When I woke up this morning, I was abnormally stressed about the day ahead.  Each day there are so many things I want to accomplish, and so many competitng factors that make it seem impossible to achieve.

After a quick five-minute meditation to quiet my already racing mind, I threw on my new tennis shoes and began my trek to the gymnasium.  The walk helped put me at ease, but I still found myself contemplating how I was going to address this apparent anxiety issue.  In the back of my mind, I realize that I don’t even have that much to do.  It’s simply my tendency to overthink that leads small things to grow and seem larger.

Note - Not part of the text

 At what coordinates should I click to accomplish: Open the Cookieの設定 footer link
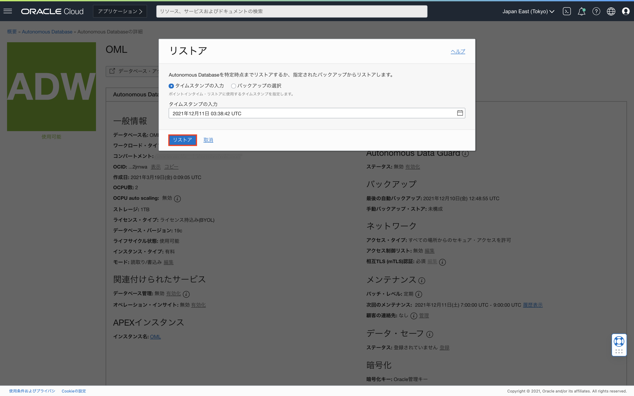click(74, 391)
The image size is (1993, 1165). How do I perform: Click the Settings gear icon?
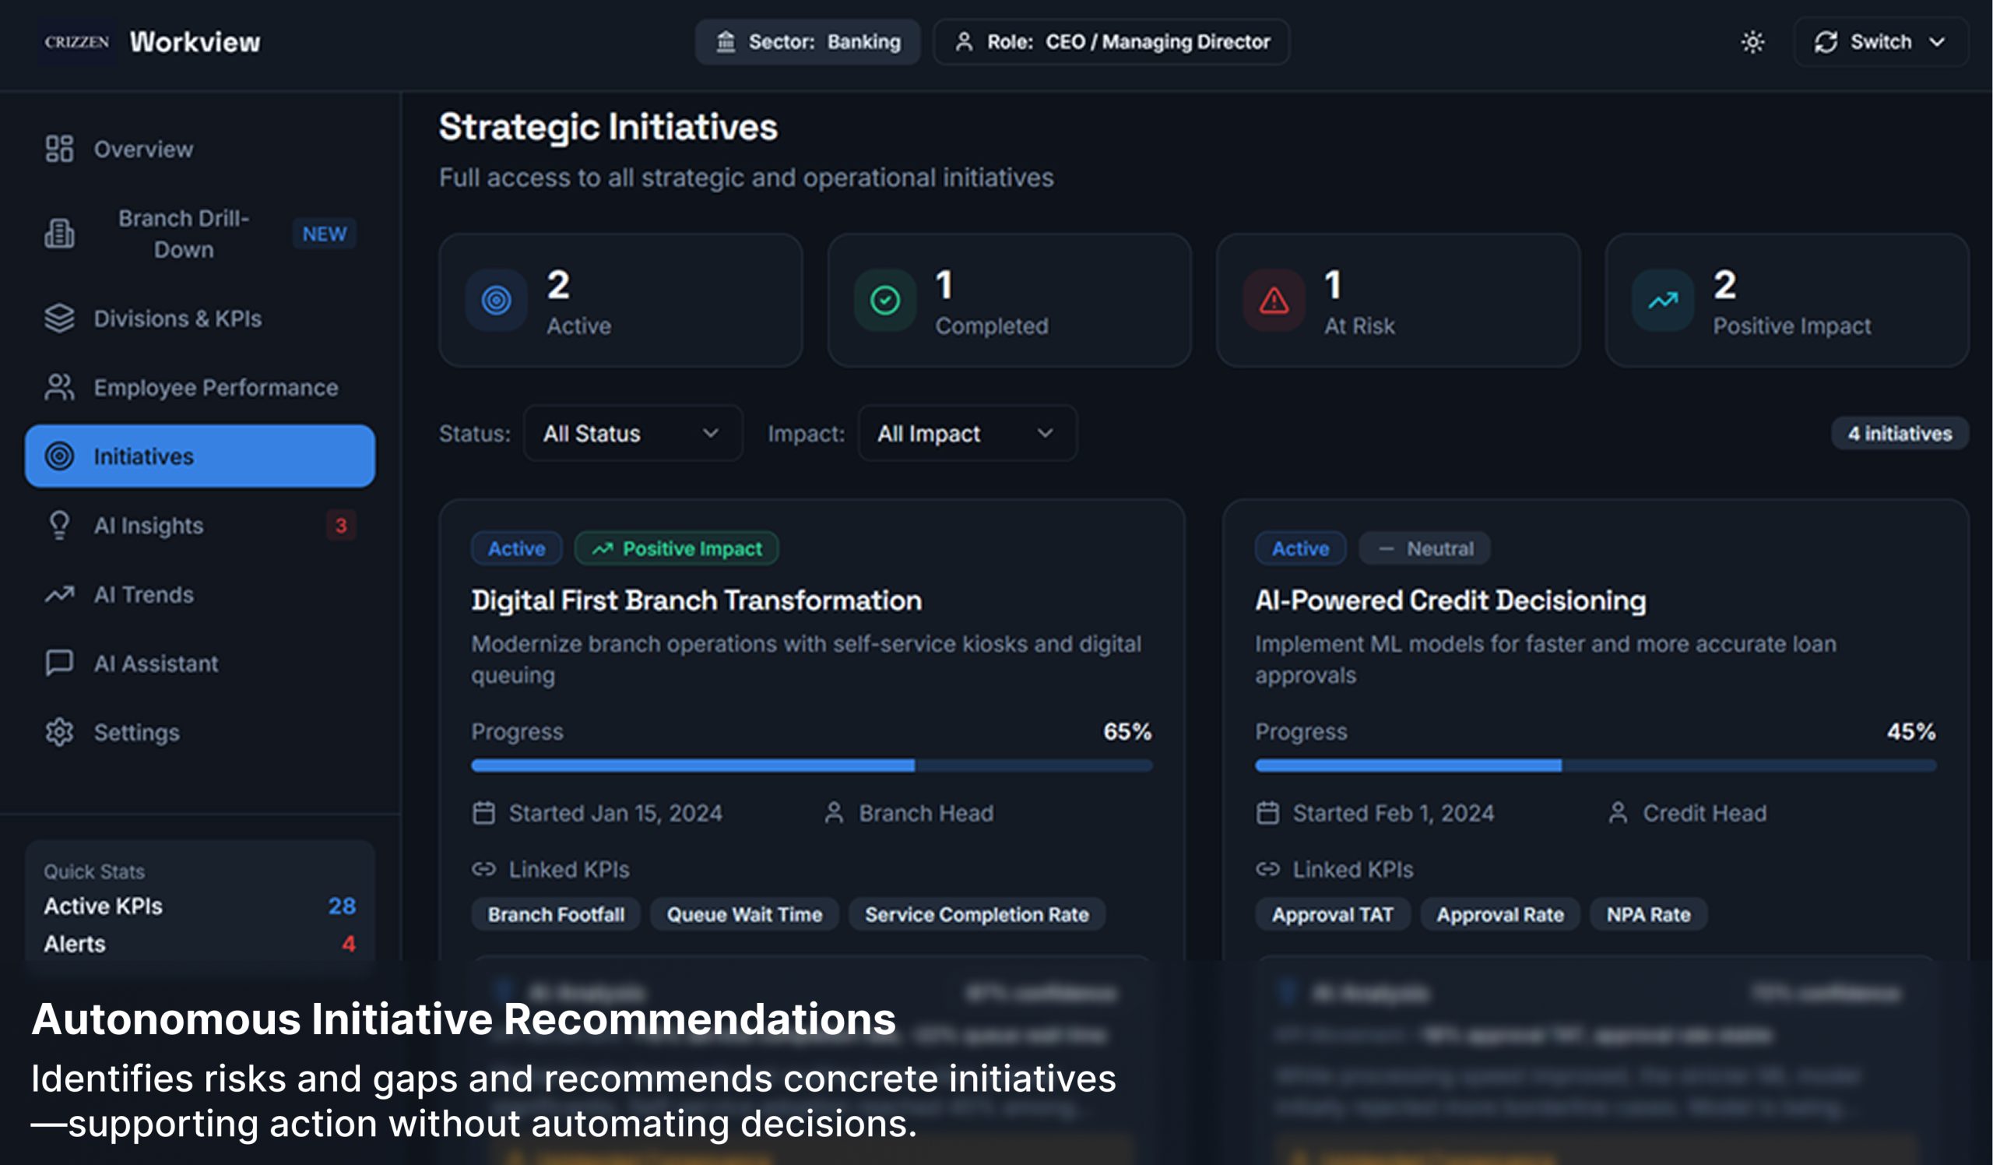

If I’m like this now, what will I be like in a week when you add college classwork to the mix?

The moment I popped my headphones (I listened to Summertime Sadness by Lana Del Ray for much of the workout) and began lifting weights, my anxiety plummetted.  At the gym, there’s no question between what you should and shouldn’t be doing.  If you’re doing anything other than sweating and lifting heavy objects in awkward positions, you’re wasting your time.

In other spheres of life, it’s less clear.  Most days, my computer sits idly before me and provides me with unnumerable options moving forward.  I can check my overabundance of social networking profiles and see what my friends and acquantainces are doing, write an article, surf the web, or close the computer and do something else altogether.  There is no apparent answer to what I should be doing, and thus confusion and anxiety take the wheel.

Set a Clear Course

The key?  Find purpose in what you do.  When I opened my Macbook about half an hour ago, I knew exactly how I was going to spend my time.  This way I wouldn’t simply let my mind wander, only to find that my key accomplishment was burning my retinas on my beautiful retina display.

Now, I’ve completed the work I planned to.  I don’t have any other clear objectives to complete on the computer right now.  So, after I publish this post, I’ll close it and go find something else to do.


At the end of the day, I just have to come to the realization that it’s only going to get harder, and that much of my concerns and anxiety have nothing to do with the tasks at hand, but with other insecurities that render me afraid to complete them.  

For example, I’m interested in starting a fund to provide school supplies for children.  This would be done purely through donations to start, and would be a way of readers saying “thanks” and supporting a good cause.  Whenever someone asks me about it, though, I shrivel up and say nothing, or pretend like I’m not passionate about it.  How dumb of me.

The same goes for some of my writing tasks: Lately I have been pitted with engaging in phone interviews, which can often be uncomfortable and awkward, especially with a parent droning around.  Overcoming these silly insecurities is what I think will ultimately put me at ease and help me stop sweating the small stuff.